| Problem description |
Return nothing but the lines from the one with "The image size is (980, 469)." through the one with "Where should I" in the data below, word for word and without pictures.

| Records to process |

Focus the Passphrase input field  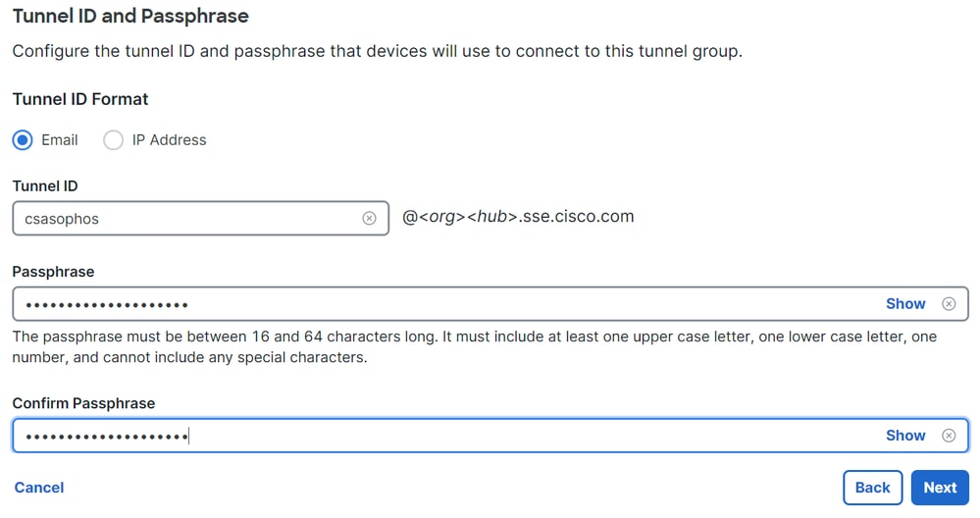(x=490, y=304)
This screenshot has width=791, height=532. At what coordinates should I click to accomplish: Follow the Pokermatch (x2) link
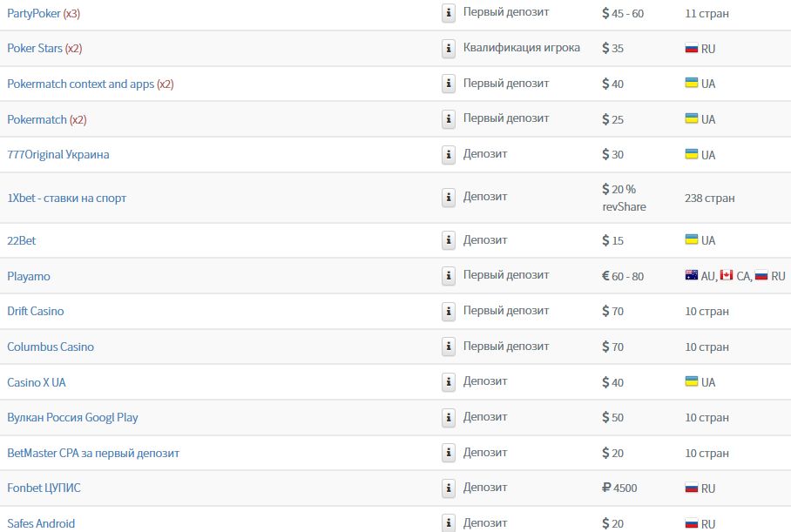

--

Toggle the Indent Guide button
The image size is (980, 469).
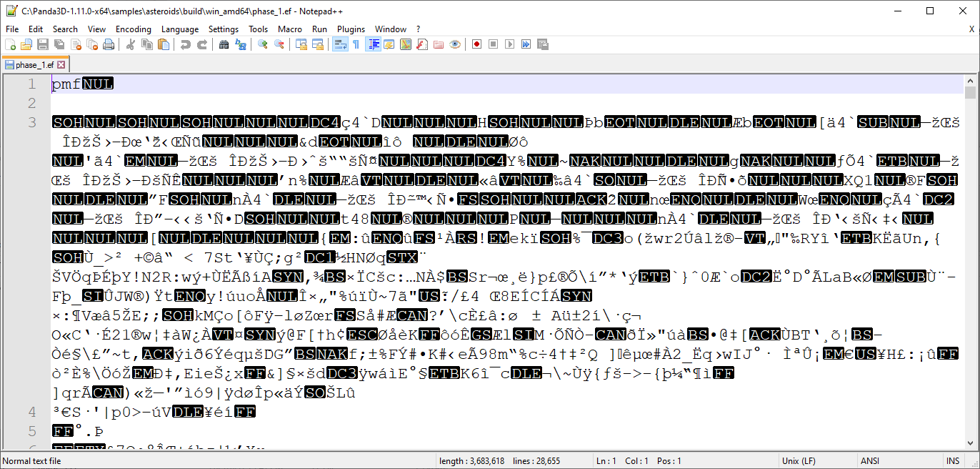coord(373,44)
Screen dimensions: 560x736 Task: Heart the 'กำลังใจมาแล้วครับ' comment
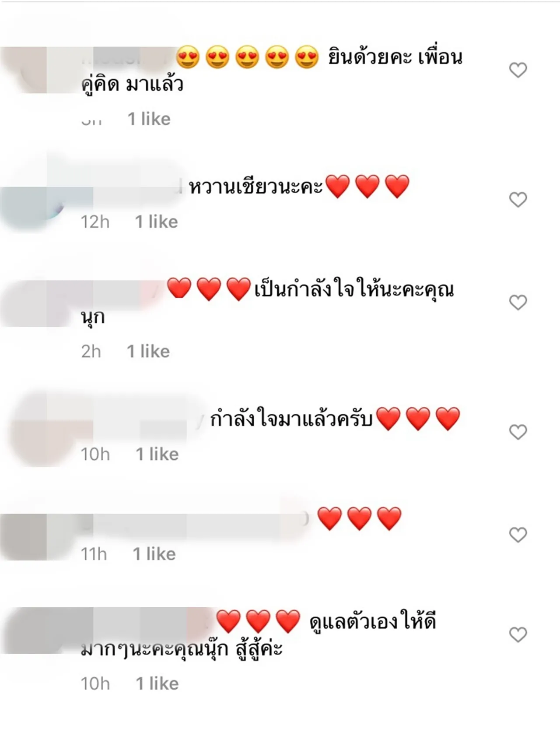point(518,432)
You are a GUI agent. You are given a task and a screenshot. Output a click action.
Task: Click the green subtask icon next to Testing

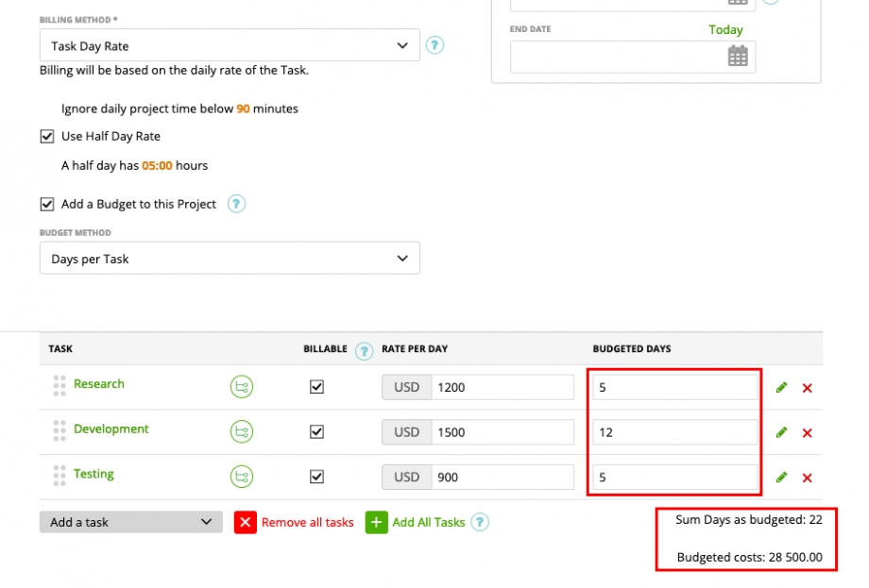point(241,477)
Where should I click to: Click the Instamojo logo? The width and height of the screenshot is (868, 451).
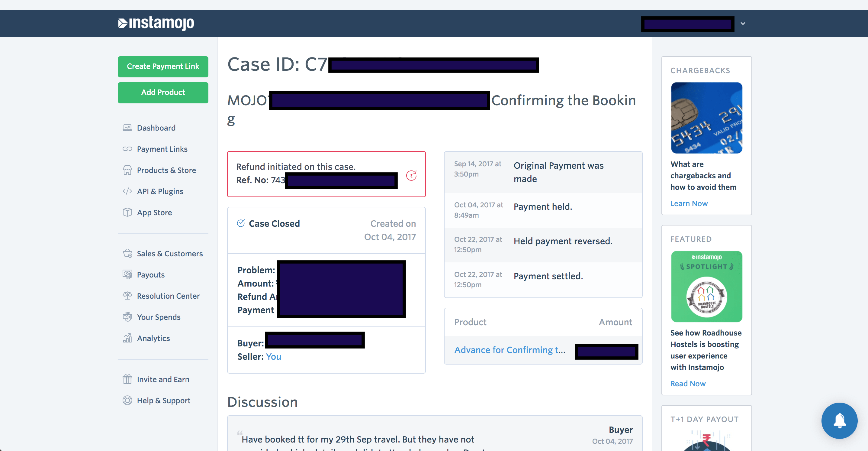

| Answer to this exercise |
The image size is (980, 469).
coord(373,44)
Screen dimensions: 560x736 Task: Heart the 'กำลังใจมาแล้วครับ' comment
point(518,432)
You are a GUI agent. You are given a task and a screenshot. Output a click action.
Task: Click the green subtask icon next to Testing

point(241,477)
Where should I click to: Click the Instamojo logo? The width and height of the screenshot is (868, 451).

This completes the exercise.